By Matthew Brown
Jan. 25 (Bloomberg) -- The pound rose against the dollar before a report tomorrow that’s forecast to show the U.K. economy emerged from a recession in the fourth quarter.
The British currency also traded within 2 pence of a five- month high against the euro after a report from Rightmove Plc said U.K. house prices will extend gains over the next 12 months as supplies remain constrained and the economy improves. The Office for National Statistics will say tomorrow U.K. gross domestic product expanded 0.4 percent in the final three months of 2009, after contracting 0.2 percent in the third quarter, according to a Bloomberg survey. The U.S. Federal Reserve will decide on interest rates on Jan. 27.
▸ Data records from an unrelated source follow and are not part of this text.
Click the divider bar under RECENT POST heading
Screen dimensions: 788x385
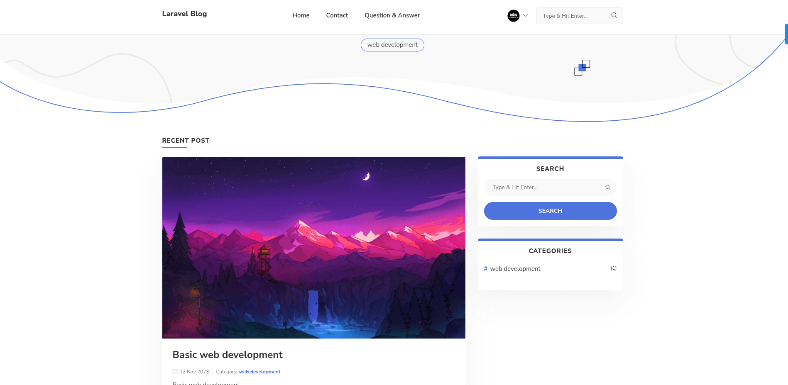175,148
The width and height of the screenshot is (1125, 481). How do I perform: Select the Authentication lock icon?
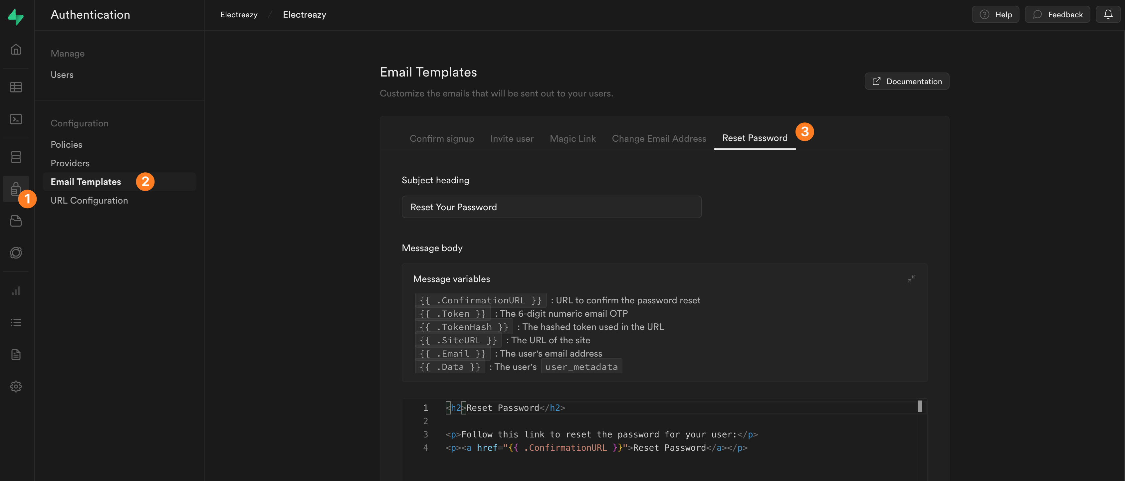16,189
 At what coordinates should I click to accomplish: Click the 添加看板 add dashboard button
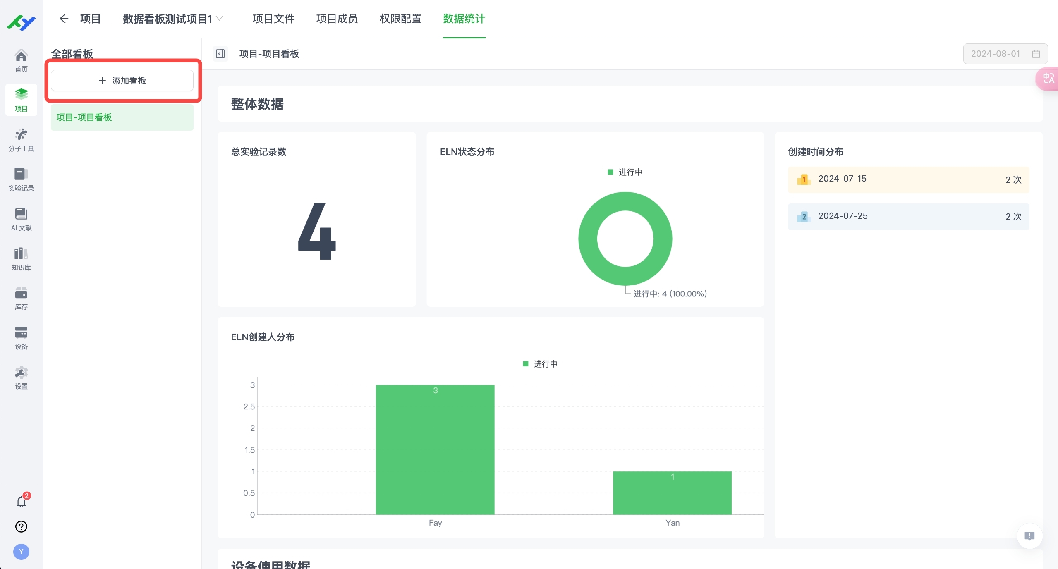point(122,80)
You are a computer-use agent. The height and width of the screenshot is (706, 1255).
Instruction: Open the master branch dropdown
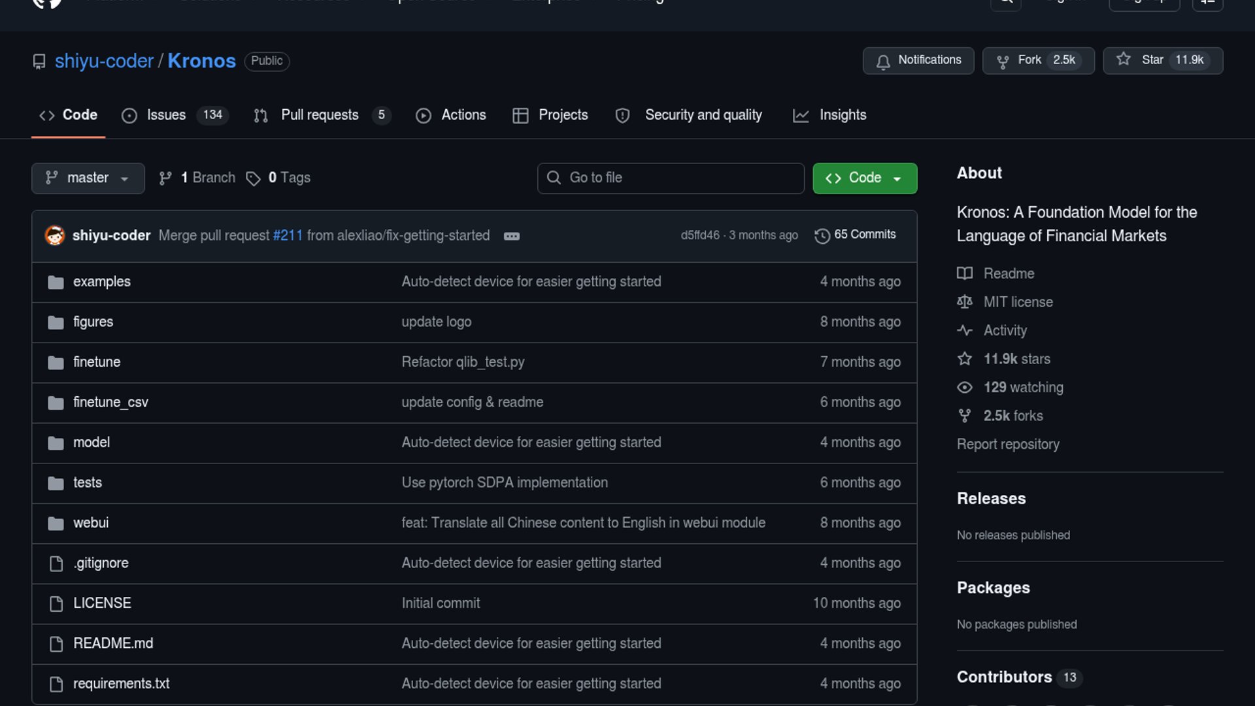[88, 178]
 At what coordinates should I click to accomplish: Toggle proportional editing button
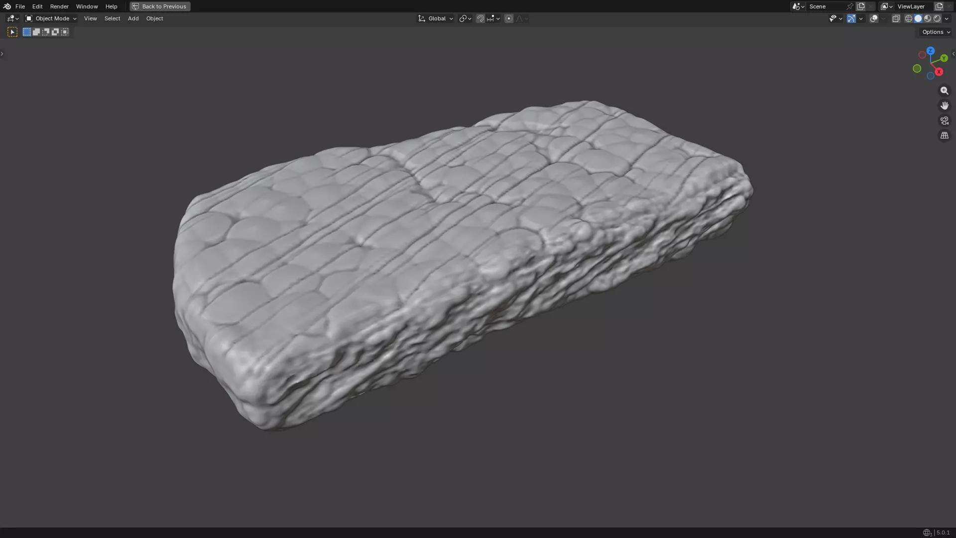(508, 18)
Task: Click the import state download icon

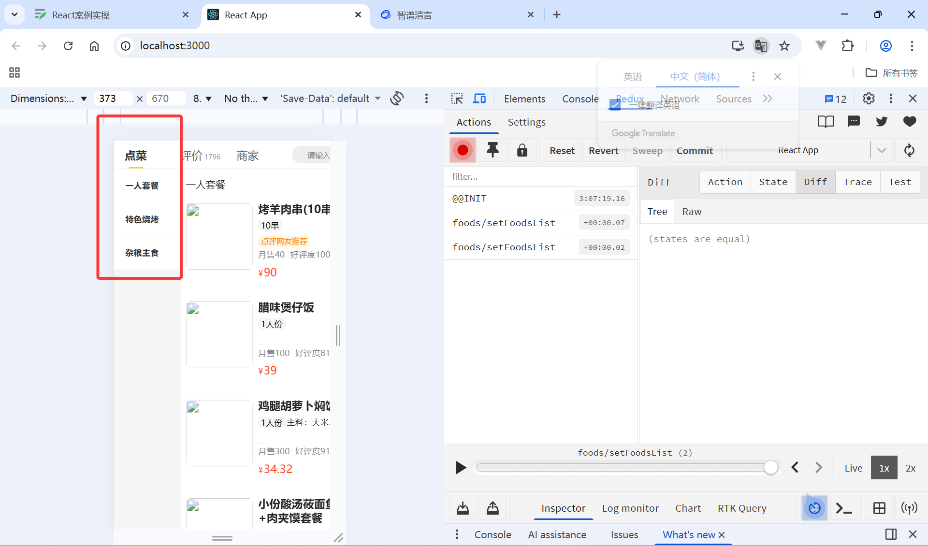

“Gross domestic product is the main focus for the pound at the moment,” said Henrik Gullberg, a currency strategist in London at Deutsche Bank AG. “Sterling has detached, to some extent, from the risk-on, risk-off story and is more driven by the macro outlook.”
The British currency rose 0.2 percent to $1.6151 as of 12:32 p.m. in London. The pound was little changed at 87.74 pence per euro. It appreciated to 86.51 pence on Jan. 20, the strongest since Aug. 21.
The pound correlation coefficient between the pound and the MSCI World Index of global stocks touched the lowest level since October 2008 last week as the British currency’s relationship with risk weakened. The correlation was 0.46 today, compared with 0.57 on Oct. 2.
Hung Parliament
The pound is likely to drop this year no matter who prevails in this year’s election, because the next government may not have enough support in parliament to rein in the Group of 20’s biggest budget deficit, according to currency analysts.
Strategists cut forecasts on sterling versus the dollar by as much as 2 percent this month to the lowest since June. The currency will be weighed down by polls that point to the first parliamentary stalemate in a generation, growth that lags behind the four biggest industrialized economies and a fiscal shortfall that has ballooned to almost 13 percent of gross domestic product, double what it was a year ago, the strategists said.
U.K. two-year government bonds fell, pushing the yield up 1 basis point to 1.24 percent. The 3.25 percent security due December 2011 fell 0.02, or 20 pence per 1,000-pound ($1,616) face amount, to 103.68. Ten-year gilt yields rose 1 basis point, or 0.01 percentage point, to 3.93 percent.
Gilts have returned 0.6 percent this year, compared with 1.1 percent for German government bonds and 1.5 percent for U.S. Treasuries, according to indexes compiled by Bank of America Corp’s Merrill Lynch unit.